ENH ascii visualisation for metadata routing #31535

adrinjalali · 2025-06-12T13:14:46Z

Adding visualisation for metadata routing.

Right now it gives such output:

def run_test_1():
    numeric_features = ["age", "fare"]
    numeric_transformer = Pipeline(
        steps=[
            ("imputer", SimpleImputer(strategy="median")),
            (
                "scaler",
                StandardScaler()
                .set_fit_request(sample_weight="inner_weights")
                .set_transform_request(copy=True),
            ),
        ]
    )

    categorical_features = ["embarked", "sex", "pclass"]
    categorical_transformer = Pipeline(
        steps=[
            ("encoder", OneHotEncoder(handle_unknown="ignore")),
            ("selector", SelectPercentile(chi2, percentile=50)),
        ]
    )
    preprocessor = ColumnTransformer(
        transformers=[
            ("num", numeric_transformer, numeric_features),
            ("cat", categorical_transformer, categorical_features),
        ]
    )

    # %%
    # Append classifier to preprocessing pipeline.
    # Now we have a full prediction pipeline.
    clf = Pipeline(
        steps=[
            ("preprocessor", preprocessor),
            ("classifier", LogisticRegression().set_fit_request(sample_weight=False)),
        ]
    )

    param_grid = {
        "preprocessor__num__imputer__strategy": ["mean", "median"],
        "preprocessor__cat__selector__percentile": [10, 30, 50, 70],
        "classifier__C": [0.1, 1.0, 10, 100],
    }

    scorer = get_scorer("accuracy").set_score_request(sample_weight=True)
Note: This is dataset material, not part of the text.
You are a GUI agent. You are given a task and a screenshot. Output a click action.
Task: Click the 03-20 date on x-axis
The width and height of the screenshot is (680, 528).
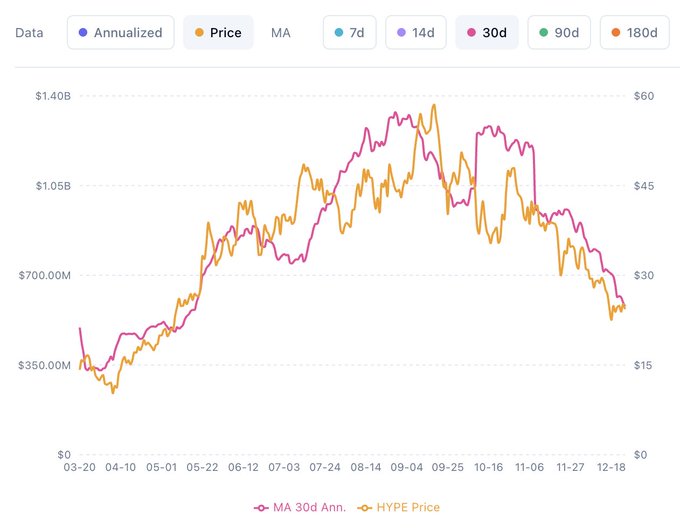(x=79, y=467)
    search_cv = RandomizedSearchCV(
        clf, param_grid, cv=GroupKFold(), scoring=scorer, random_state=0
    )

    # Get the routing information
    test = get_routing_for_object(search_cv)

    visualise_routing(test)


def run_test_2():
    est = make_pipeline(
        make_pipeline(StandardScaler().set_fit_request(sample_weight=True)),
        make_pipeline(StandardScaler().set_fit_request(sample_weight=False)),
        make_pipeline(StandardScaler()),
        make_pipeline(StandardScaler().set_fit_request(sample_weight=WARN)),
    )

    visualise_routing(get_routing_for_object(est))


def run_test_3():
    est = RandomizedSearchCV(estimator=LogisticRegression(), param_distributions={})
    visualise_routing(get_routing_for_object(est))
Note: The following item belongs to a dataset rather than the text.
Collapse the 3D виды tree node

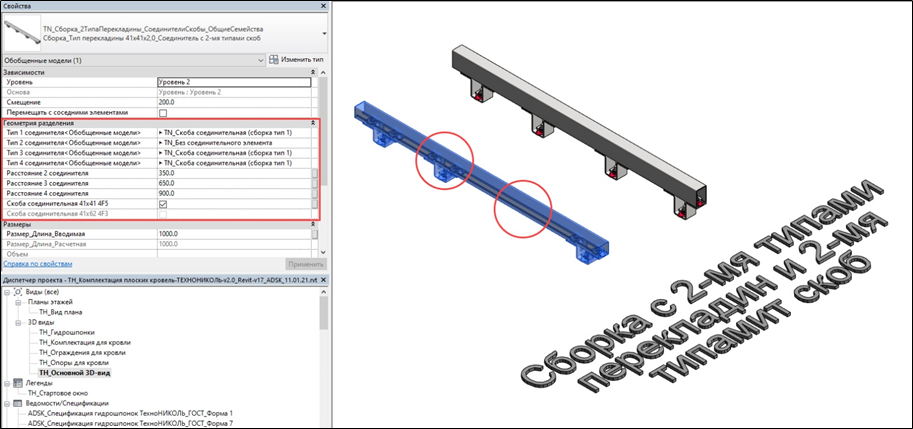[17, 322]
    est = RandomizedSearchCV(
        estimator=LogisticRegression(),
        param_distributions={},
        scoring=get_scorer("accuracy").set_score_request(sample_weight=True),
    )
    visualise_routing(get_routing_for_object(est))


if __name__ == "__main__":
    # Enable metadata routing
    set_config(enable_metadata_routing=True)
    run_test_1()
    run_test_2()
    run_test_3()

$ python sklearn/utils/tests/test_metadata_routing_visualise.py

=== METADATA ROUTING TREE ===
RandomizedSearchCV
├── estimator (Pipeline)
│   ├── preprocessor (ColumnTransformer)
│   │   ├── num (Pipeline)
│   │   │   ├── imputer (SimpleImputer(strategy='median'))
│   │   │   └── scaler (StandardScaler())
│   │   │           ➤ copy[transform✓]
│   │   │           ➤ inner_weights→sample_weight[fit↗]
│   │   ├── cat (Pipeline)
│   │   │   ├── encoder (OneHotEncoder(handle_unknown='ignore'))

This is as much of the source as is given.